====== Supplied material

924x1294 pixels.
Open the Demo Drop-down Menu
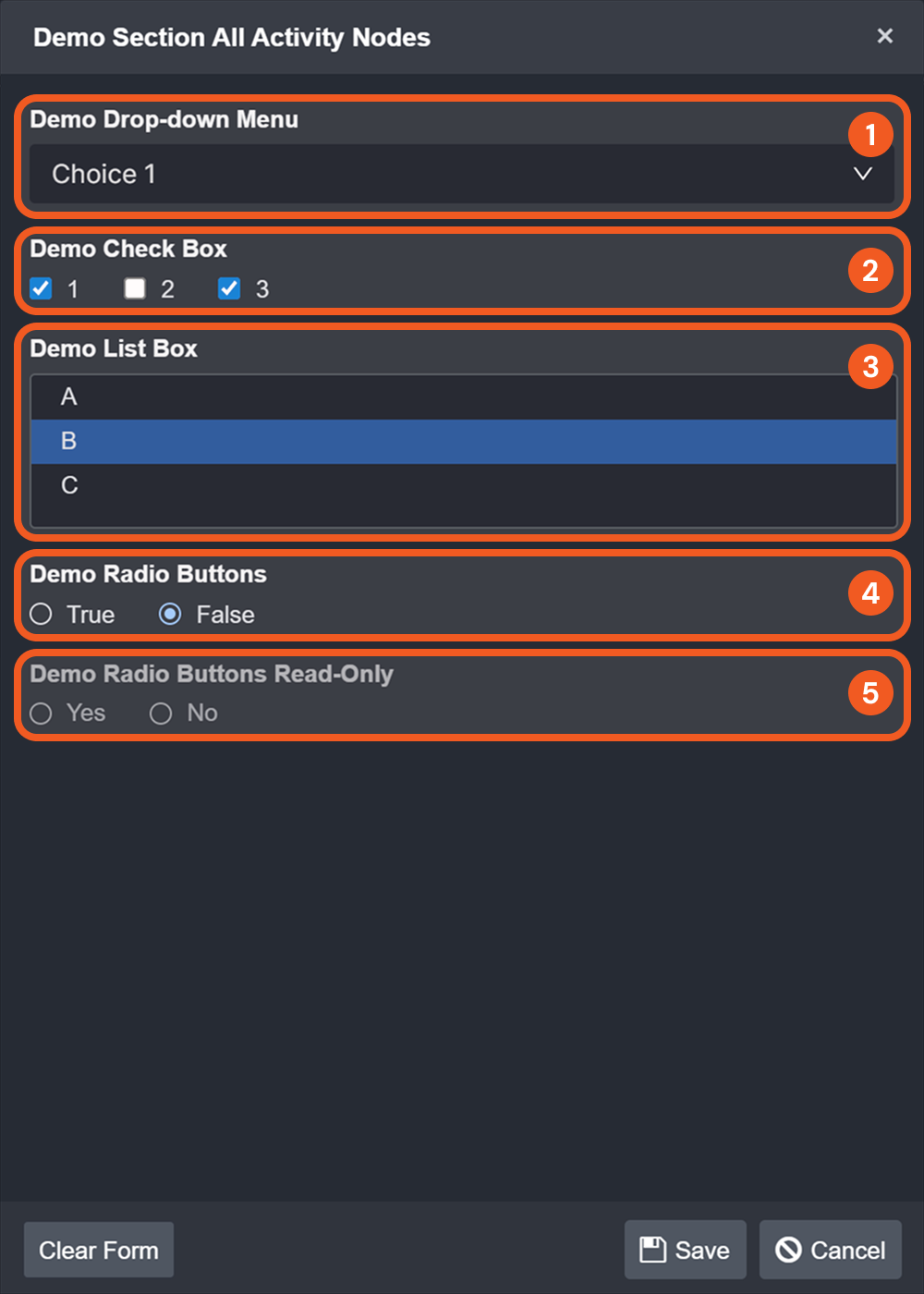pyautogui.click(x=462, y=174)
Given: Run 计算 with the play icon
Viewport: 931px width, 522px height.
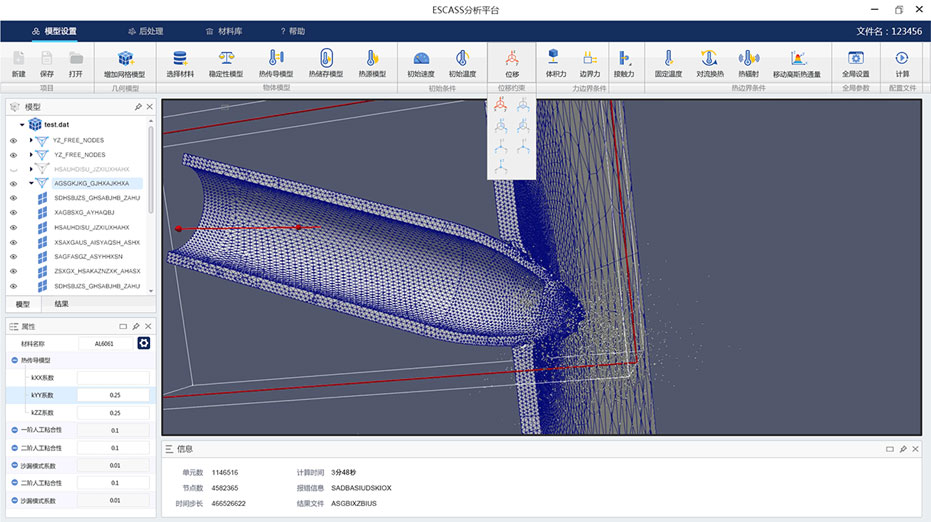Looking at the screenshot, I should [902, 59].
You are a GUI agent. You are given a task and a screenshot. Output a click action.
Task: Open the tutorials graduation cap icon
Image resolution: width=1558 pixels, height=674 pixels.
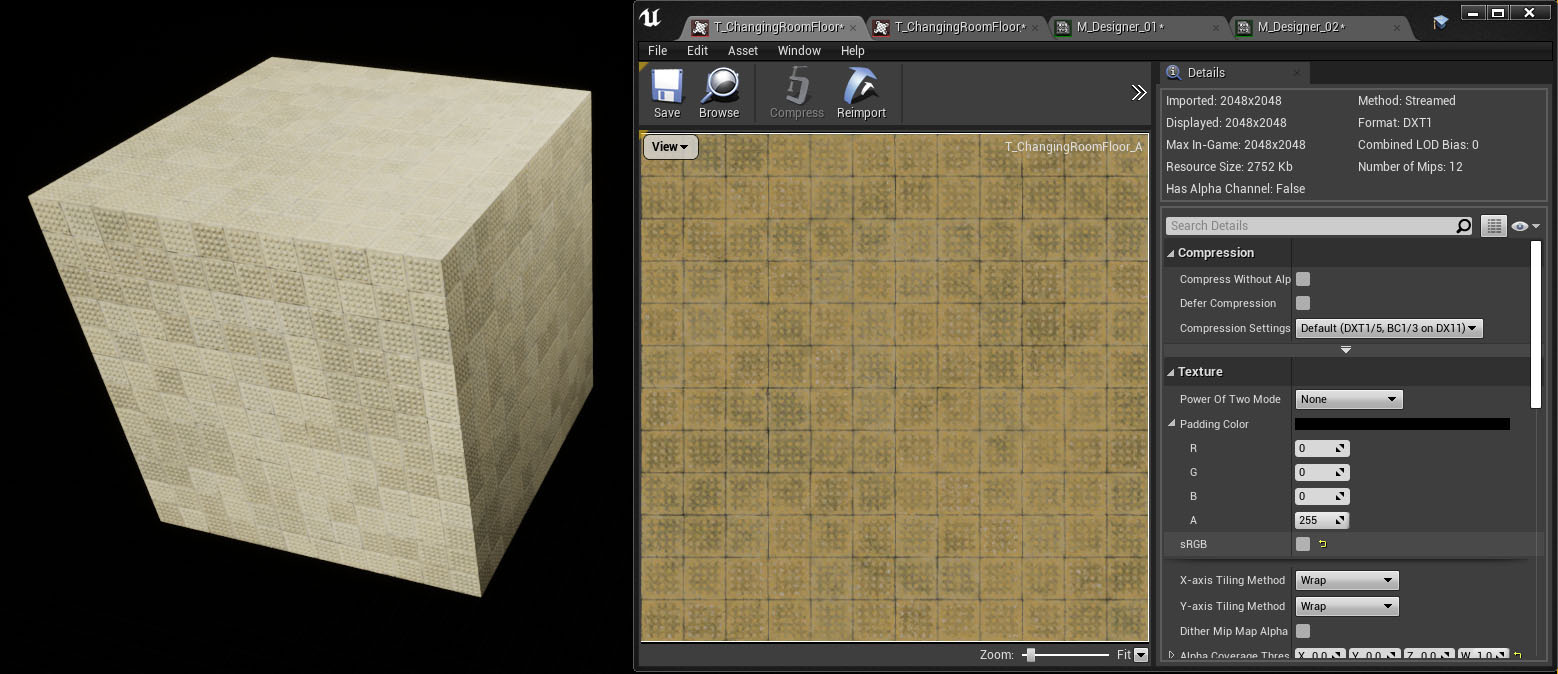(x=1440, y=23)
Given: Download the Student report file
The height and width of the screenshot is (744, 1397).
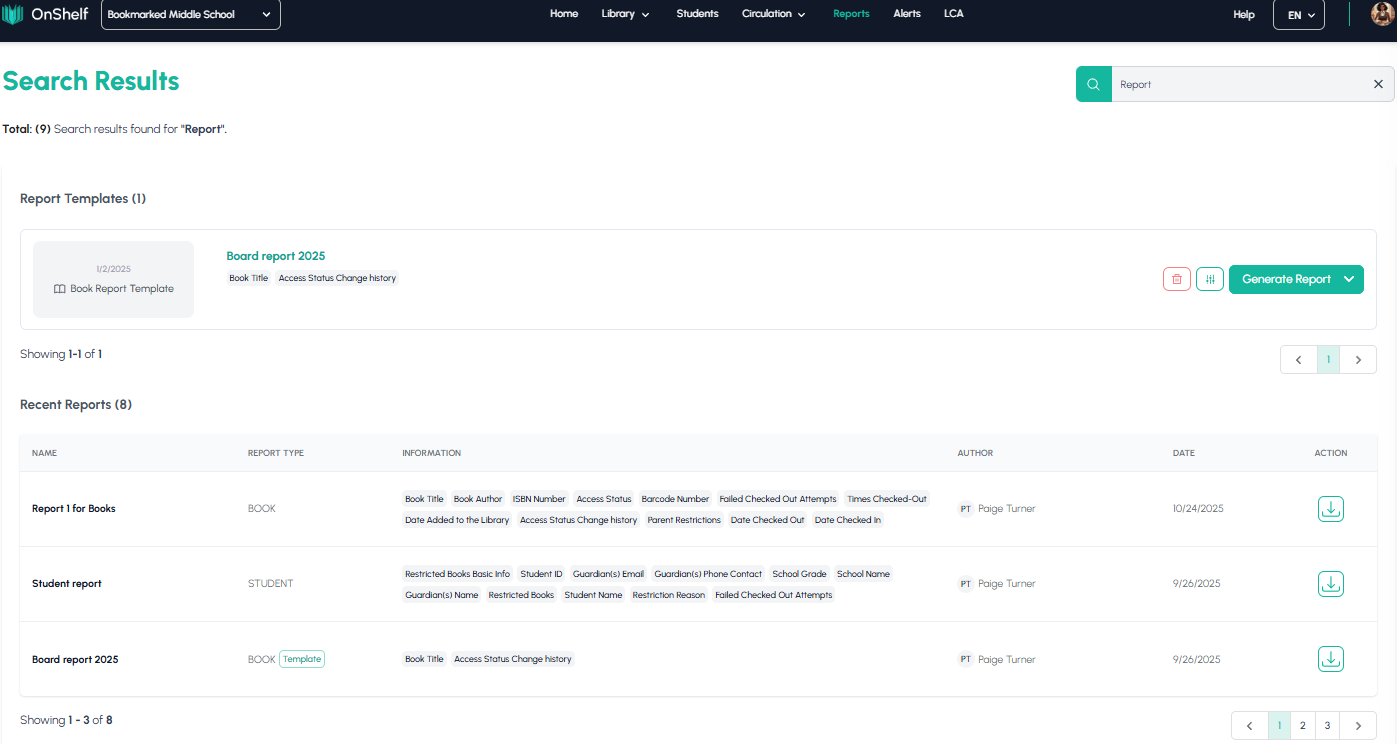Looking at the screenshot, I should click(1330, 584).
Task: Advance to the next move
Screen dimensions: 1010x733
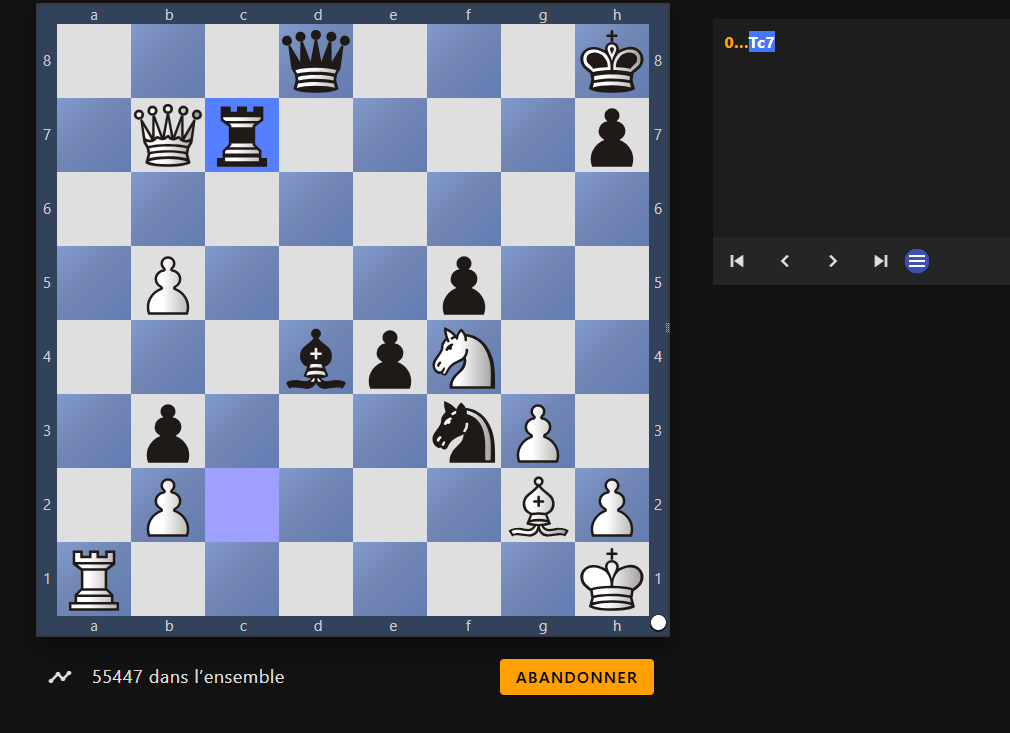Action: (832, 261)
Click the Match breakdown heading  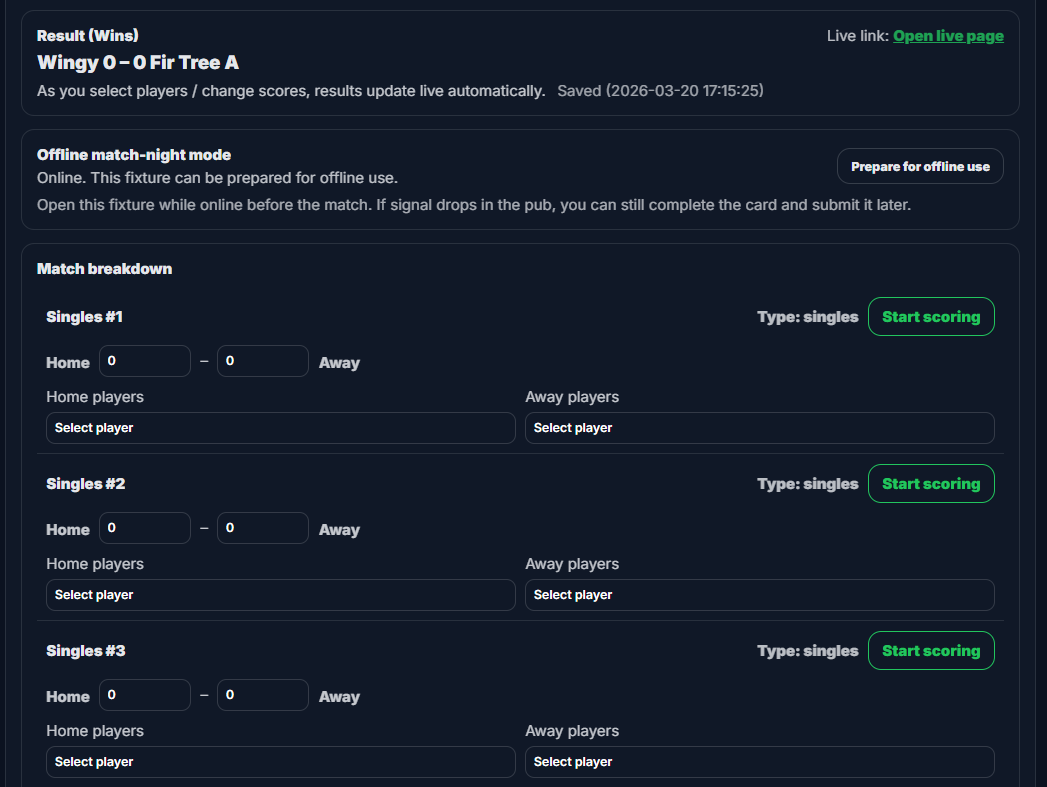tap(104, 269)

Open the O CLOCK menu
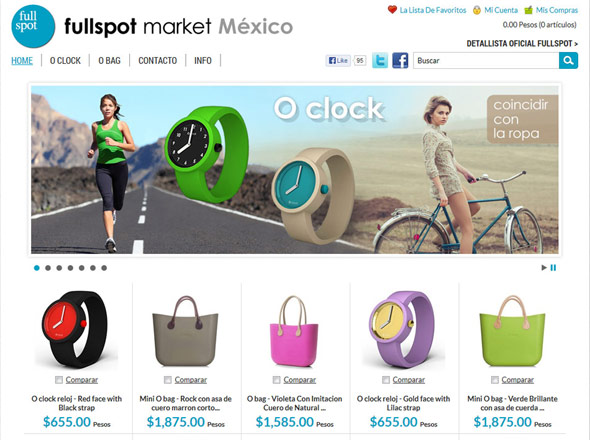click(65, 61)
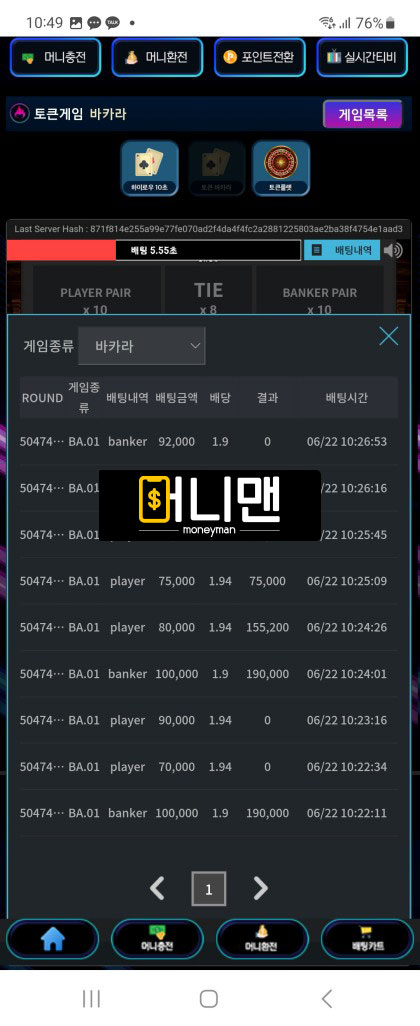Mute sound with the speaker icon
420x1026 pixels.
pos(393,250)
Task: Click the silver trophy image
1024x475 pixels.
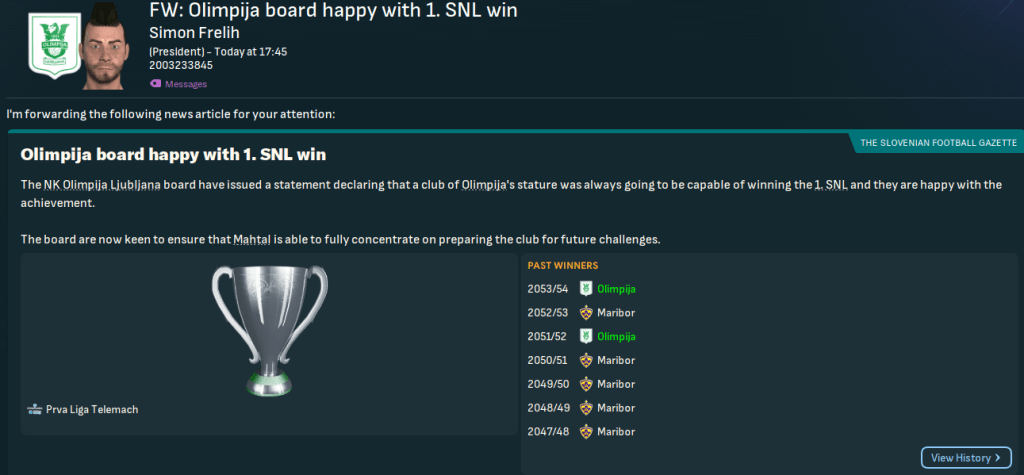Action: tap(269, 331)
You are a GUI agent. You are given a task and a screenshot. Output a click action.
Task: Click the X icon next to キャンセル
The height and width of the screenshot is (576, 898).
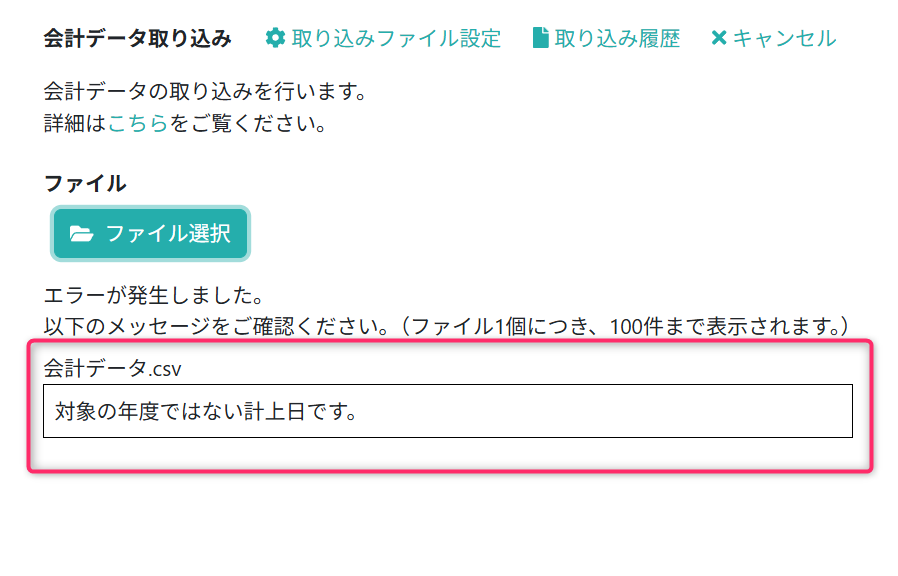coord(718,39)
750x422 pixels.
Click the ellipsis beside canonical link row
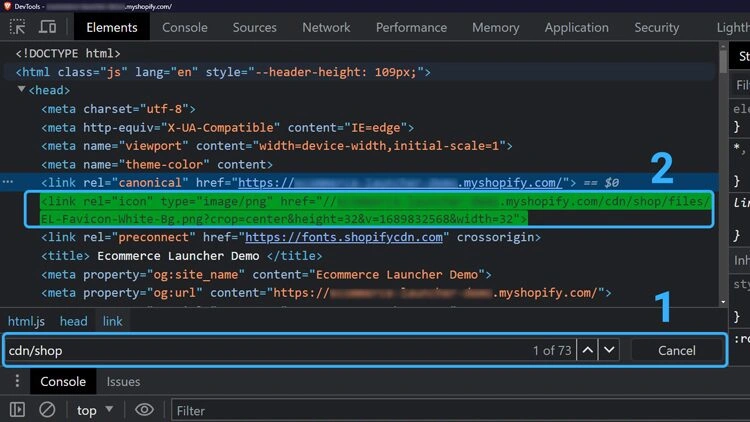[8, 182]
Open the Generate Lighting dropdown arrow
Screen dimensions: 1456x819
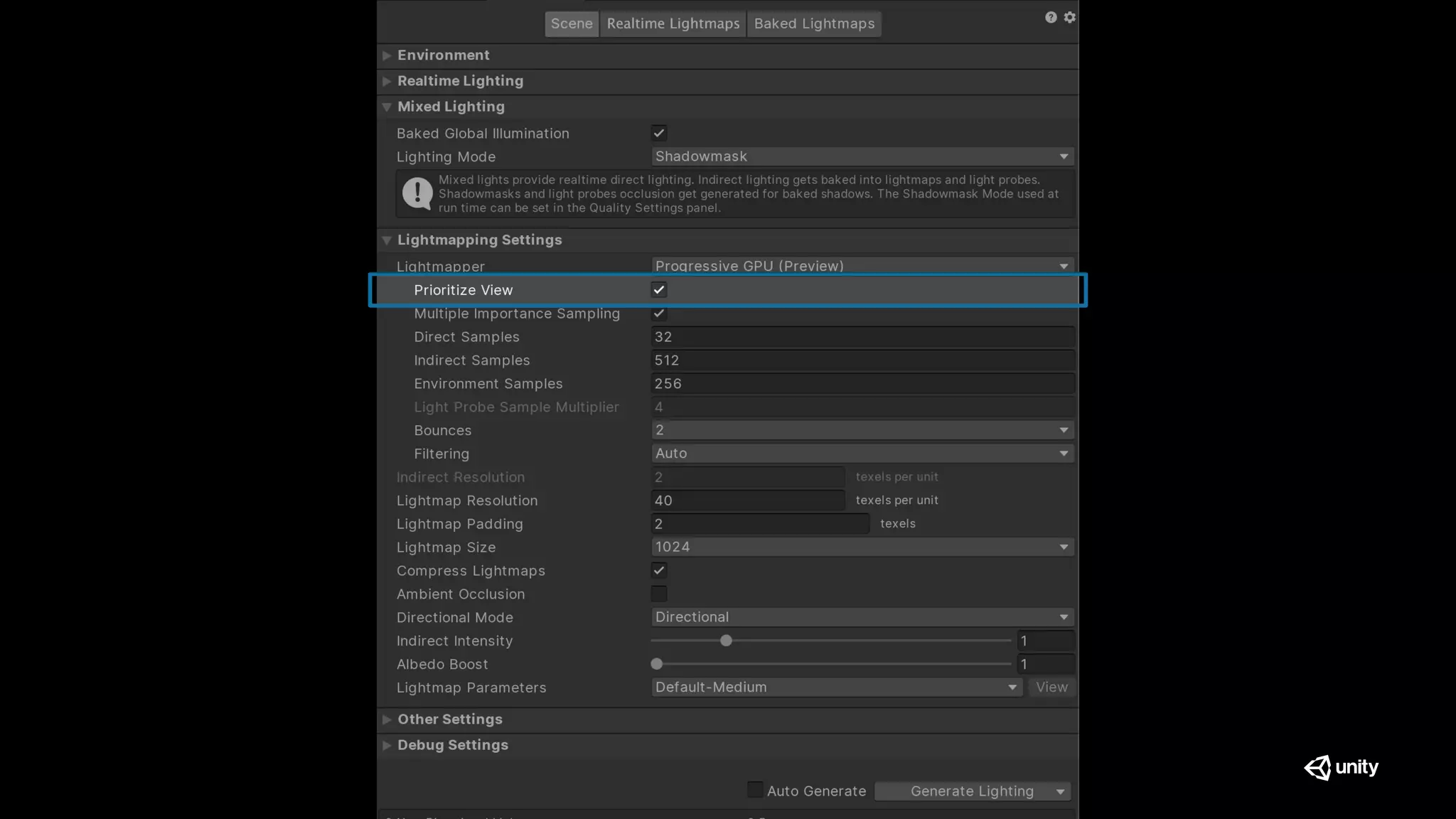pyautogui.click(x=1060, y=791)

============

Goal of the exercise
Reproduce the lines from the very first one through the line that contains "Action: (832, 261)", including both of those lines, and leave the pictures out of your copy.

Response
924x1294 pixels.
Open the Demo Drop-down Menu
pyautogui.click(x=462, y=174)
Given: Run 计算 with the play icon
Viewport: 931px width, 522px height.
Looking at the screenshot, I should [902, 59].
You are a GUI agent. You are given a task and a screenshot. Output a click action.
Task: Open the tutorials graduation cap icon
Image resolution: width=1558 pixels, height=674 pixels.
(x=1440, y=23)
Given: Download the Student report file
The height and width of the screenshot is (744, 1397).
Looking at the screenshot, I should click(1330, 584).
Task: Advance to the next move
Screen dimensions: 1010x733
Action: (832, 261)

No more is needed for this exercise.